If this is true for companies in general, it is even more true for public utilities, particularly when
these are monopolies. These companies deliver essential public services. Their 'licence to operate' as
private sector deliverers of these services rests in part on an implicit compact with customers and
with society. Should this compact fracture – perhaps due to perceived excess returns or executive
pay or evidence of poor practice or under-delivery – the sectors in question face severe scrutiny.

The nationalisation agenda in the UK was in part a response to this. It came to a head in the run up
to an election period, fuelled by some notable failures of service companies outside the utilities
sector; but behaviours of at least some utilities perhaps lent credibility and popular support.
Furthermore, the utilities are central to the big issues of the next 30 years: net zero, adapting to
climate change and, through energy and water poverty and lack of broadband access, changes in
patterns of vulnerability in society.

In a disrupted social media driven world, a demonstrable and evidenced commitment to public
purpose is a major positive. With regulation and legislation inevitably being partly responsive to
events, forward thinking companies with real social and environmental commitment will deliver and
respond better to the inevitable problems such as floods, droughts or supply outages, and will have
earned the endorsement (or at least the benefit of the doubt) from customers and wider
stakeholders. Risk is reduced, and in all probability, long term shareholder value can be enhanced.
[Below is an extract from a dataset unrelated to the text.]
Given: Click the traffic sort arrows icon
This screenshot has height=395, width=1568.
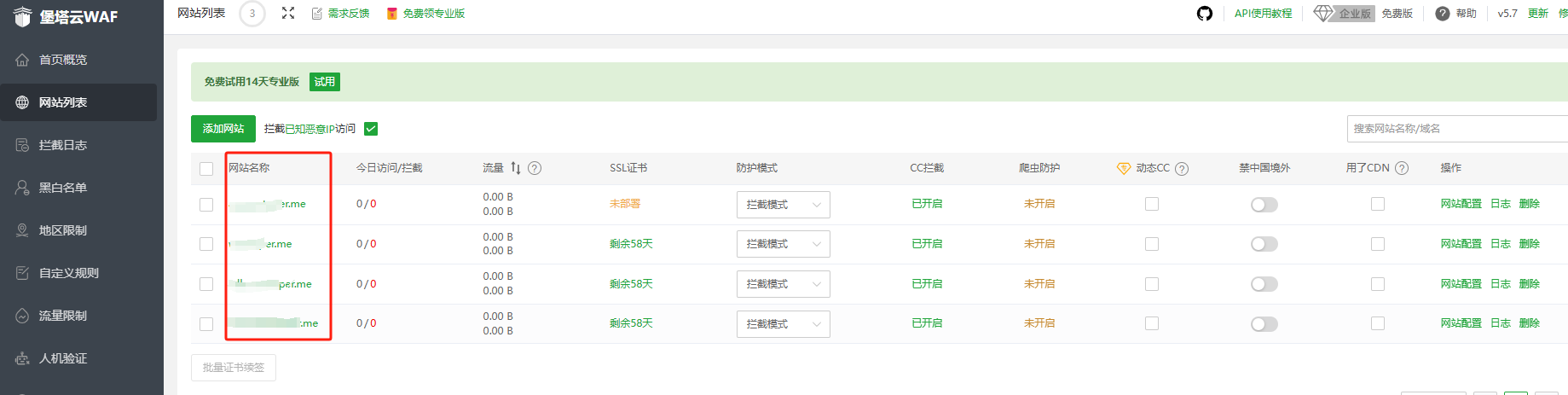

There is no doubt that while expectations have risen on utilities there has been some genuine
movement. The utility sectors' response to the Covid-19 epidemic reveals a number of companies
instinctively looking to do the 'right thing'. But this is not just about crisis management, it is about
the vision, strategy and culture of companies in their day to day operations and their forward
planning. It is about understanding the social and environmental context in which the company
operates and leading, rather than following, regulatory incentives. And here the ground has shifted
and expectations are rapidly evolving.

So what does a public purpose/sustainable licence to operate actually entail? This is what our most
recent Fair for the Future Project publication – Developing and Embedding a Sustainable Licence to
Operate and a Purposeful Business Approach: A 'How-To' Guide for Public Utilities – sets out. The
Guide provides a utility specific systematic and stretching framework for putting public purpose into
action. Drawing on in depth case studies from outside the sector chosen for their relevance to
essential services, good practice from utilities before Covid, and a number of examples of how
companies have responded to the pandemic, it illustrates key areas which form part of a purposive
company. But we are also quite clear, this is not simply about a short-term CSR response or a one-off
'badge'. We include clear statements of what good practice might look like, and checklists against
which companies can judge themselves now and in their ongoing decisions.

In short, companies need:

- Authenticity, which means getting delivery right first and foremost.
- Cultural change beyond visions. Whatever the answer is it needs to be both top down and
bottom up. The board need to lead, the CEO and Exec directors have to 'get it' and explain
and live it, but the biggest external advocates are front-line and operational colleagues –
repairing mains/cables, in the call centres and in their local communities. They will be
making decisions about what is 'fair' on a daily basis in an increasingly disrupted world.
- Reaching out to stakeholders in way which conventional uni-directional 'stakeholder
engagement' has not typically done before. Genuine co-invention means working with
stakeholders, rather than telling them.
- Ownership of this agenda across the company, not simply in comms or regulatory interfaces
(or, for that matter, even in the sustainability part of the company – one of the problems
which the CSR agenda has had for the last decade or more).
- A willingness to open up to external scrutiny and assurance, and the transparency which
goes with this, to demonstrate delivery of public value.

In producing our 'How-to-Guide,' over a two-year period we thoroughly tested four 'pillars' against
which companies may wish to structure their thinking with key stakeholders: public purpose,
philosophy and public service values; making best use of 'capital' (which includes human and natural
capital) through competition and collaboration; fairness: expectations on roles and responsibilities;
and strategy and narratives that 'ring true'.

A sustainable licence to operate is not a fad, or a transitory matter which will go away. It is the basis
of a long term compact between utilities and society, enriching both. And when companies put talk
in this area into action, they can more confidently work with stakeholders to reshape their policy
and regulatory frameworks to ensure these are sufficiently adaptive to cope with the deep
uncertainty that we all face. We will be exploring the implications of the public purpose agenda for
policy and regulation in our final Fair for the Future Project paper at the end of this year.